Oprah Winfrey has opened up about her childhood abuse and trauma in her upcoming book, saying she was "beaten for the slightest reasons."
"Most of the struggles I endured as a child resulted in trauma that would define many relationships, interactions, and decisions in my life. It took decades of work, conversations, and healing to break those cycles and make peace with my past," Winfrey wrote on social media introducing her new book What Happened to You? Conversations on Trauma, Resilience and Healing, which she co-wrote with Dr. Bruce Perry.
In a series of posts, Winfrey shared that as a child, she was "whipped" regularly, discriminated for being a "nappy-headed dark child," and even feared of her grandfather hurting her and her grandmother. Because of that, she added, she became "a world-class people pleaser for most of my life."
In an exclusive clip published by ET Online, Winfrey shared a traumatic childhood experience on The Dr. Oz Show.
"My grandmother and I slept in the bed together. My grandfather was in a room on the other side of the wall and one night in the middle of the night, my grandfather gets out of bed and comes into the room," she recalls. "And I wake up and he has his hands around my grandmother's neck and she is screaming," the media mogul shared.
"She manages to push him off of her and step over him. He falls. She steps over him and runs to the front door. I run out of the bed with her. It's pitch black in the middle of the night in rural Mississippi," she continues. "And she goes out on the porch and she starts screaming 'Henry, Henry.' There is an old man who lived down the road that we call Cousin Henry, he was blind."

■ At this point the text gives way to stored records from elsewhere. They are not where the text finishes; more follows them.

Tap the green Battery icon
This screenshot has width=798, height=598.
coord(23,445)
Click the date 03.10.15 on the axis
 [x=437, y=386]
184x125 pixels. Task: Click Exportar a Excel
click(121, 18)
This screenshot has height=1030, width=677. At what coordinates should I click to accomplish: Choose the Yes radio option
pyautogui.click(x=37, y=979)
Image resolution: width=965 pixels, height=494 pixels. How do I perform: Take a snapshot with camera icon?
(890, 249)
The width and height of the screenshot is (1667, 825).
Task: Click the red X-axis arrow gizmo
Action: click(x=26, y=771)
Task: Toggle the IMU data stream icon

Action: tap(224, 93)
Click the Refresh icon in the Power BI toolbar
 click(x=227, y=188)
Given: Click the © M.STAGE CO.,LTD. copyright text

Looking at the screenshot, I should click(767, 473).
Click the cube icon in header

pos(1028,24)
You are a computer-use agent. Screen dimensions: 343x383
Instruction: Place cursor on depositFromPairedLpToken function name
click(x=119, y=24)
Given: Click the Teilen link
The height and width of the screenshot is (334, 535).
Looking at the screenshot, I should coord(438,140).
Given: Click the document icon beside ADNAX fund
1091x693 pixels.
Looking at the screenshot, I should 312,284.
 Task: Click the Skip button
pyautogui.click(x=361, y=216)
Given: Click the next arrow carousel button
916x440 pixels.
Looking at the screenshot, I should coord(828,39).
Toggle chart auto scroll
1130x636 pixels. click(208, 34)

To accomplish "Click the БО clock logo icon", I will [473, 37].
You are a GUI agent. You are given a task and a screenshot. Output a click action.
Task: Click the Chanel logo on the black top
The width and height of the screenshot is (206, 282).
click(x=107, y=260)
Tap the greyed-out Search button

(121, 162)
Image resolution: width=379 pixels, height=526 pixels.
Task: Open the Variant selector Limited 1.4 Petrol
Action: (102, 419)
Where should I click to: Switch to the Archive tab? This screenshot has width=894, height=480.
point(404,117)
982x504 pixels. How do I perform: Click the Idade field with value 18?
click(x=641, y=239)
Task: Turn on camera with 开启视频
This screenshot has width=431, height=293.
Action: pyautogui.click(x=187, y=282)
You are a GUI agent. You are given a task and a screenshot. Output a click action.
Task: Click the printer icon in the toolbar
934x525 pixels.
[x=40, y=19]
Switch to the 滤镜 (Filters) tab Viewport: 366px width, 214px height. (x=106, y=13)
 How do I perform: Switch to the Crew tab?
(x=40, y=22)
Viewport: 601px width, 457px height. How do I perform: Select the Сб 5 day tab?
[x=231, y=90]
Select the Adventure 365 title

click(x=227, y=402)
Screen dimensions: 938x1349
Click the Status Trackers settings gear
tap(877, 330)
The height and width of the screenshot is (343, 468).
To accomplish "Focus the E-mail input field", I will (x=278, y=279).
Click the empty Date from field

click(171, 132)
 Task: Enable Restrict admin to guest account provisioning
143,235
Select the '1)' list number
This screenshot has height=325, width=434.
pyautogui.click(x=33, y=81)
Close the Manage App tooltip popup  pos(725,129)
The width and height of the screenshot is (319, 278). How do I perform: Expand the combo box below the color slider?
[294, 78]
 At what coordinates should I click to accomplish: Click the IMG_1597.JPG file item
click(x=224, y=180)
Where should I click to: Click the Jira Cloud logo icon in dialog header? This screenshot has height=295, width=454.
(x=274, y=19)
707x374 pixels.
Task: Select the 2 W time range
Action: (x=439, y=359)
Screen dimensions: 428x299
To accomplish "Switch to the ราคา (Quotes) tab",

"Cousin Henry comes down the road in the middle of the night to help my grandmother get my grandfather up off the floor," she continues. "And after that my grandmother put a chair underneath the doorknob and some tin cans around the chair. And that is how we slept every night. I'm sleeping, I always slept with, listening for the cans. Listening for what happens if that doorknob moves."
The TV personality and philanthropist says that she was fortunate to be able to get through her trauma, and that others can do it too. "Through conversations with my co-author Dr. Bruce Perry, my eyes have been opened to the fact that although I experienced abuse and trauma as a child, my brain found ways to adapt. This is where hope lives for all of us—in the unique adaptability of our miraculous brains."
Winfrey hopes that through her book, others would learn to be more empathetic. "We hope that through these pages, we help people hold more empathy for themselves and others as we learn to shift from asking 'What’s wrong with you?' to 'What happened to you?'"
She also wishes that people will be able "to build a renewed sense of personal self-worth and ultimately recalibrate your responses to circumstances, situations, and relationships" and be able to share their stories "because together we can break those cycles and resolve that pain."